We are using Theano backend for this particular exercise. *note: TensorFlow is also supported (as an alternative to Theano), but we stick with Theano to keep it simple. The main difference is that you'll need to reshape the data slightly differently before feeding it to your network.
In [1]:
from __future__ import print_function
import keras
# For MNIST dataset
from keras.datasets import mnist
# Keras model module
from keras.models import Sequential
# Keras core layers
from keras.layers import Dense, Dropout, Flatten
# Keras CNN Layers
from keras.layers import Conv2D, MaxPooling2D
from keras import backend as K
from keras.utils import np_utils
# %matplotlib inline
import matplotlib.pyplot as plt
In [2]:
# Load MNSIT data
from keras.datasets import mnist
# Load pre-shuffled MNIST data into train and test sets
(x_train, y_train), (x_test, y_test) = mnist.load_data()
We can look at the shape of the dataset:
In [3]:
print(x_train.shape)
# (60000, 28, 28)
num_classes = 10
In [4]:
# Plot a few example images
plt.subplot(221)
plt.imshow(x_train[0], cmap=plt.get_cmap('gray'))
plt.subplot(222)
plt.imshow(x_train[1], cmap=plt.get_cmap('gray'))
plt.subplot(223)
plt.imshow(x_train[2], cmap=plt.get_cmap('gray'))
plt.subplot(224)
plt.imshow(x_train[3], cmap=plt.get_cmap('gray'))
# show the plot
plt.show()
When using the Theano backend, you must explicitly declare a dimension for the depth of the input image. For example, a full-color image with all 3 RGB channels will have a depth of 3.

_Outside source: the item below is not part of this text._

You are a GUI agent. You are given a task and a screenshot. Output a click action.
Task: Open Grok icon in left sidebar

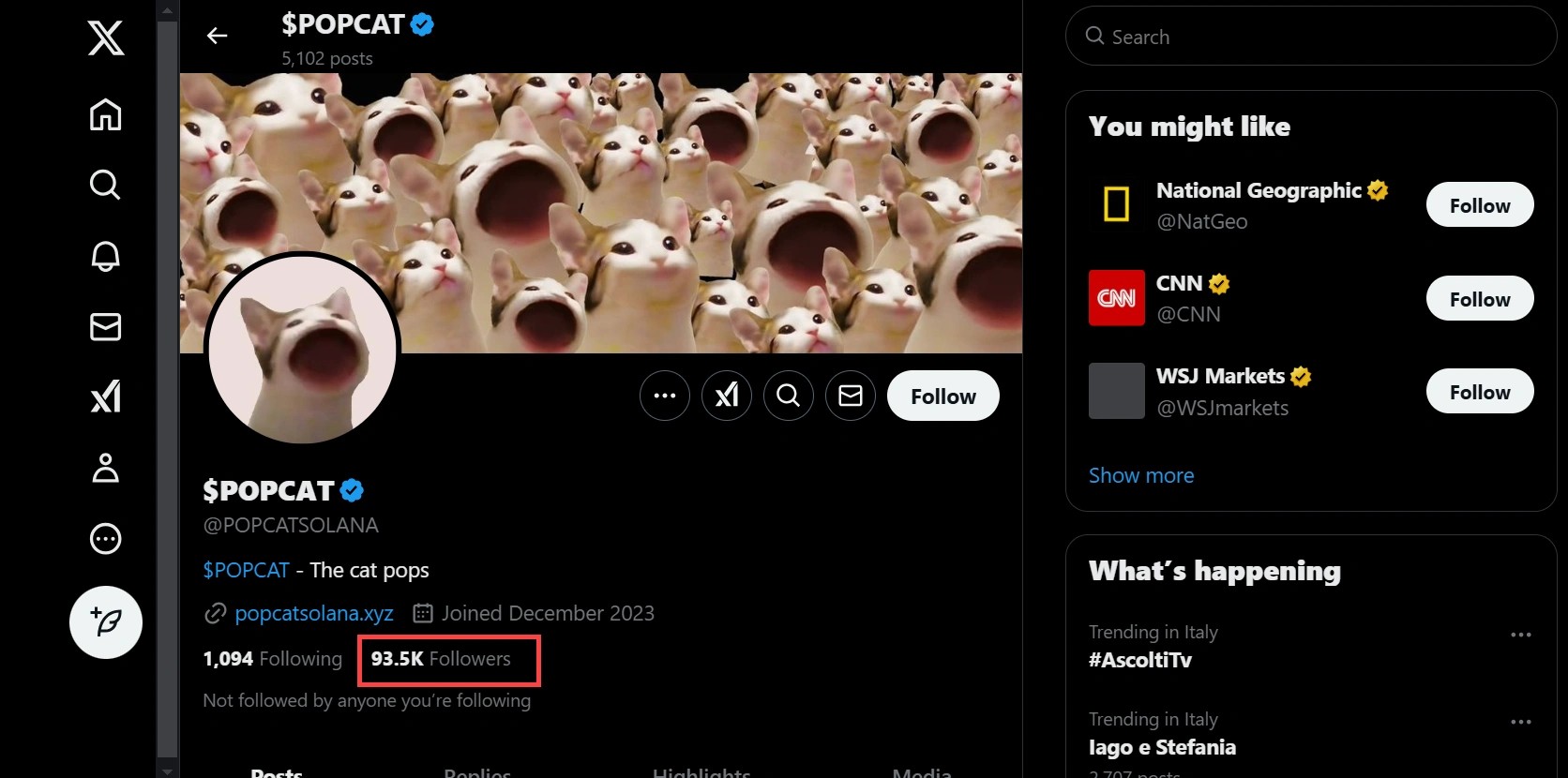tap(105, 396)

Our MNIST images only have a depth of 1, but we must explicitly declare that.
In other words, we want to transform our dataset to (n, depth, width, height).
Here's how we can do that easily:
In [5]:
# input image dimensions
img_rows, img_cols = 28, 28
# Reshape input data
if K.image_data_format() == 'channels_first':
x_train = x_train.reshape(x_train.shape[0], 1, img_rows, img_cols)
x_test = x_test.reshape(x_test.shape[0], 1, img_rows, img_cols)
input_shape = (1, img_rows, img_cols)
else:
x_train = x_train.reshape(x_train.shape[0], img_rows, img_cols, 1)
x_test = x_test.reshape(x_test.shape[0], img_rows, img_cols, 1)
input_shape = (img_rows, img_cols, 1)
In [6]:
# To confirm, we can print X_train's dimensions again:
print (x_train.shape)
The final preprocessing step for the input data is to convert our data type to float32 and normalize our data values to the range [0, 1].
In [7]:
# Convert data types and normalize values
x_train = x_train.astype('float32')
x_test = x_test.astype('float32')
x_train /= 255
x_test /= 255
print('x_train shape:', x_train.shape)
print(x_train.shape[0], 'train samples')
print(x_test.shape[0], 'test samples')
In [8]:
print(y_train.shape)
That may be problematic. We should have 10 different classes, one for each digit, but it looks like we only have a 1-dimensional array. Let's take a look at the labels for the first 10 training samples:
In [9]:
print(y_train[:10])
In [10]:
# Convert 1-dimensional class arrays to 10-dimensional class matrices
y_train = keras.utils.to_categorical(y_train, num_classes)
y_test = keras.utils.to_categorical(y_test, num_classes)
In [11]:
print(y_train.shape)
In [12]:
model = Sequential()
model.add(Conv2D(32, kernel_size=(3, 3),
activation='relu',
input_shape=input_shape))
model.add(Conv2D(64, (3, 3), activation='relu'))
model.add(MaxPooling2D(pool_size=(2, 2)))
model.add(Dropout(0.25))
model.add(Flatten())
model.add(Dense(128, activation='relu'))
model.add(Dropout(0.5))
model.add(Dense(num_classes, activation='softmax'))
In [13]:
# Check model output shape
print(model.output_shape)
In [14]:
model.compile(loss=keras.losses.categorical_crossentropy,
optimizer=keras.optimizers.Adadelta(),
metrics=['accuracy'])
In [15]:
batch_size = 128
epochs = 2
In [33]:
model.fit(x_train, y_train, batch_size=batch_size, epochs=epochs,
verbose=1, validation_data=(x_test, y_test))
Out[33]:
In [34]:
score = model.evaluate(x_test, y_test, verbose=0)
print('Test loss:', score[0])
print('Test accuracy:', score[1])
In [ ]: